In the copy, leave out the pictures and repeat all records exactly.
= Beginning of Section =
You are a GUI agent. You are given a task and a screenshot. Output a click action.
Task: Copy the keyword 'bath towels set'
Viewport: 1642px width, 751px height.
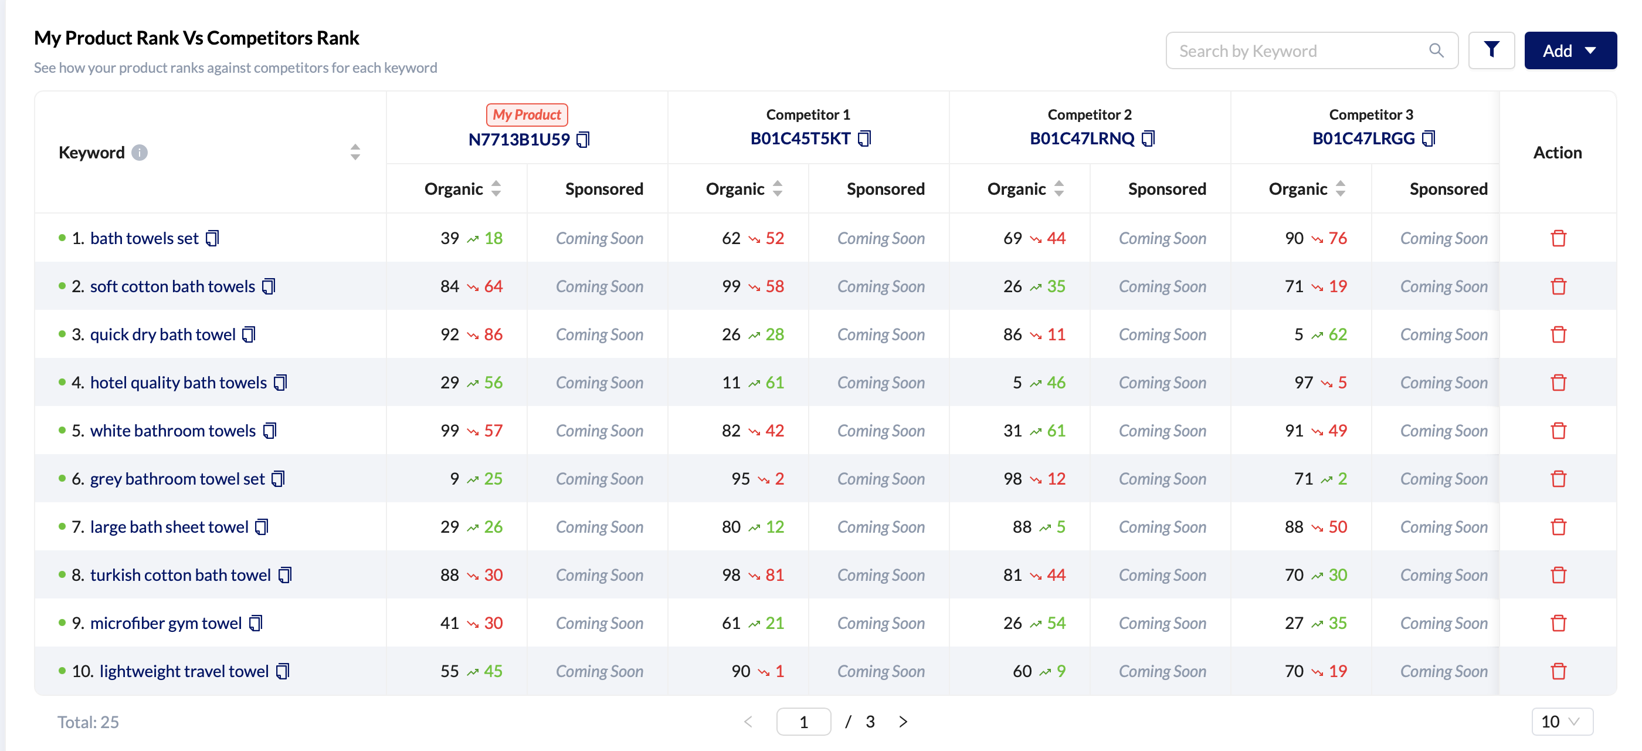coord(212,238)
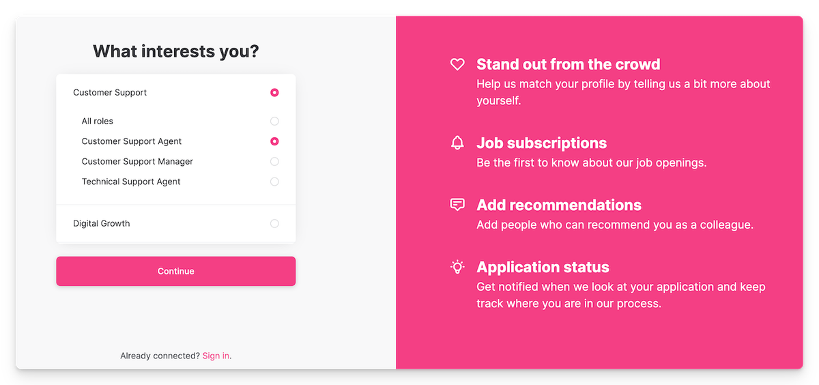Choose the Technical Support Agent radio option
The image size is (819, 385).
coord(274,182)
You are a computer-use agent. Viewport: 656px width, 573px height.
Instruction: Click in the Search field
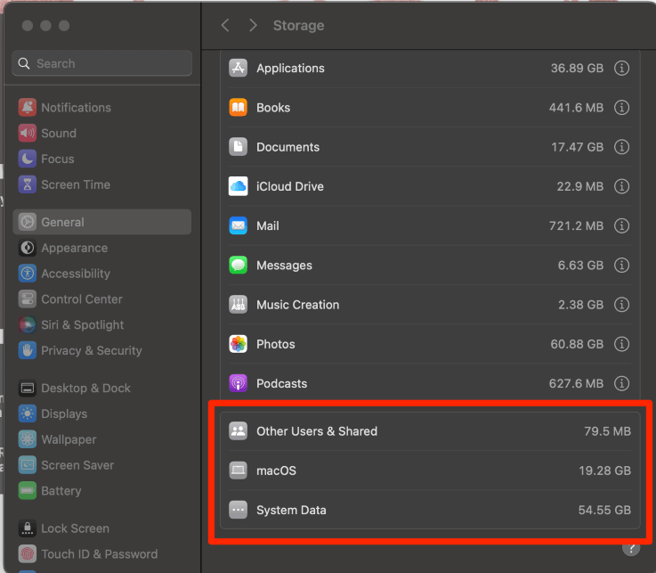click(x=102, y=63)
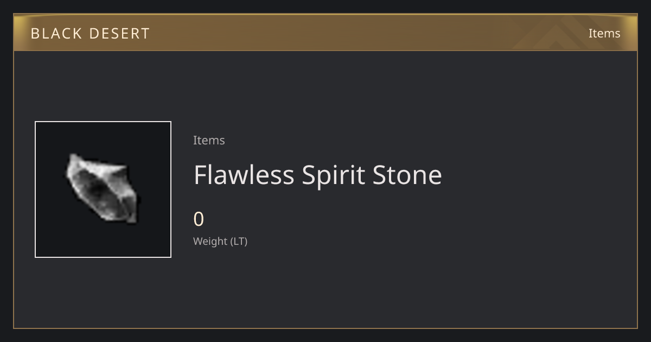Click the LT unit text in weight label
651x342 pixels.
click(x=239, y=241)
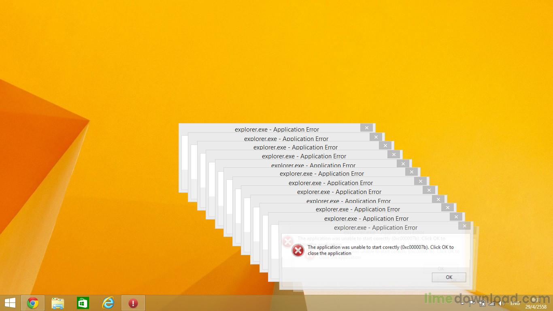Open the Windows Store taskbar icon
The image size is (553, 311).
coord(83,303)
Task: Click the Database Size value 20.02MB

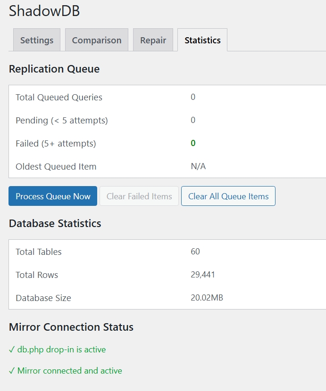Action: point(207,298)
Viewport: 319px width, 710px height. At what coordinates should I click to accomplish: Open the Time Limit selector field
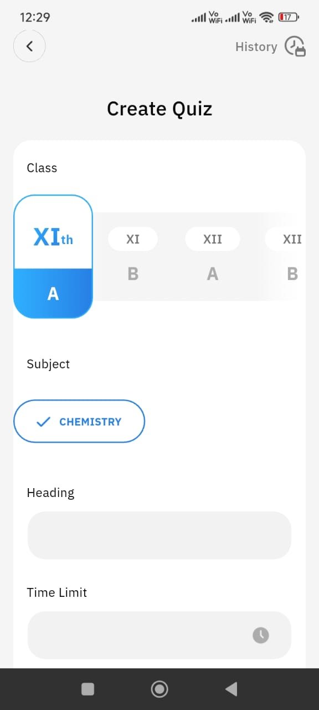tap(160, 635)
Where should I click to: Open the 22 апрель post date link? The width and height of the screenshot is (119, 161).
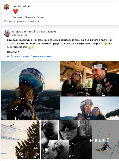18,35
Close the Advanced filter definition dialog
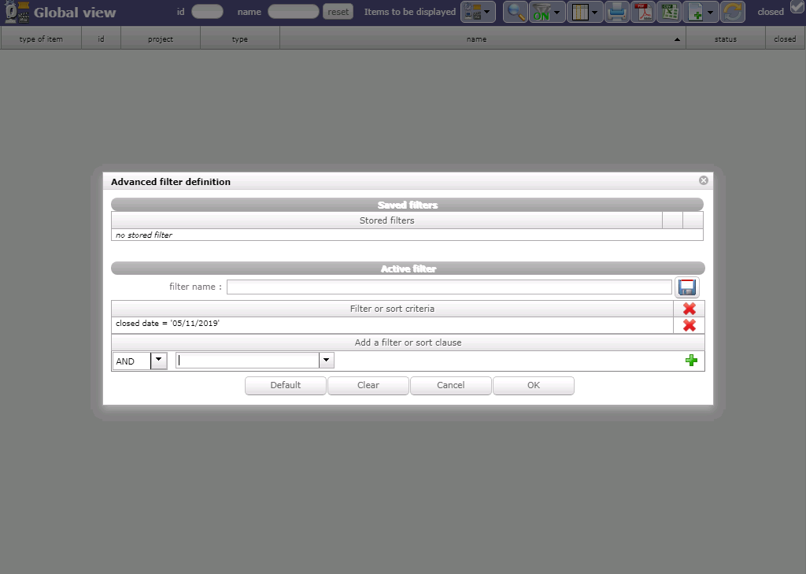Viewport: 806px width, 574px height. (703, 180)
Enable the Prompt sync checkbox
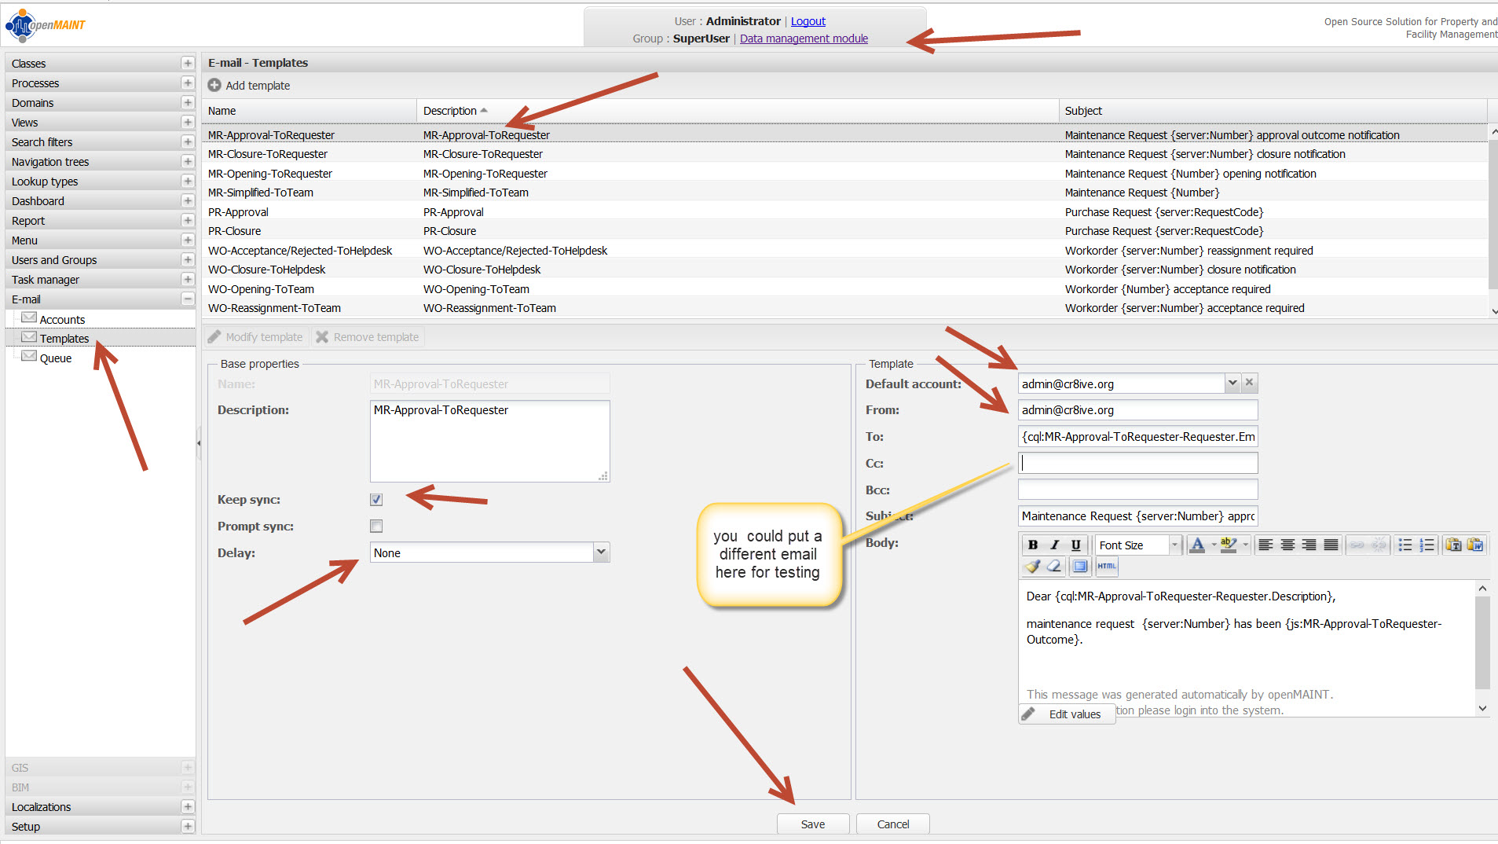1498x844 pixels. [x=376, y=527]
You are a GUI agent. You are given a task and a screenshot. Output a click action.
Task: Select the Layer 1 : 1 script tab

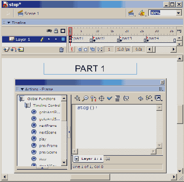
= End of Section =
- _Solved problem_:
You are a GUI agent. You are given a task and a screenshot. Output a click action.
Task: Copy the keyword 'bath towels set'
Viewport: 1642px width, 751px height.
coord(212,238)
Choose the Technical Support Agent radio option
The image size is (819, 385).
coord(274,182)
You are a computer-use agent. Viewport: 656px width, 573px height.
Instruction: Click in the Search field
click(x=102, y=63)
Click the LT unit text in weight label
651x342 pixels.
click(x=239, y=241)
Open the Windows Store taskbar icon
The image size is (553, 311).
coord(83,303)
Task: Click the Database Size value 20.02MB

Action: point(207,298)
Viewport: 319px width, 710px height. At what coordinates should I click to accomplish: Open the Time Limit selector field
tap(160, 635)
Where should I click to: Open the 22 апрель post date link? The width and height of the screenshot is (119, 161).
18,35
Close the Advanced filter definition dialog
Viewport: 806px width, 574px height. (703, 180)
Enable the Prompt sync checkbox
1498x844 pixels. [x=376, y=527]
You are a GUI agent. You are given a task and a screenshot. Output a click action.
Task: Select the Layer 1 : 1 script tab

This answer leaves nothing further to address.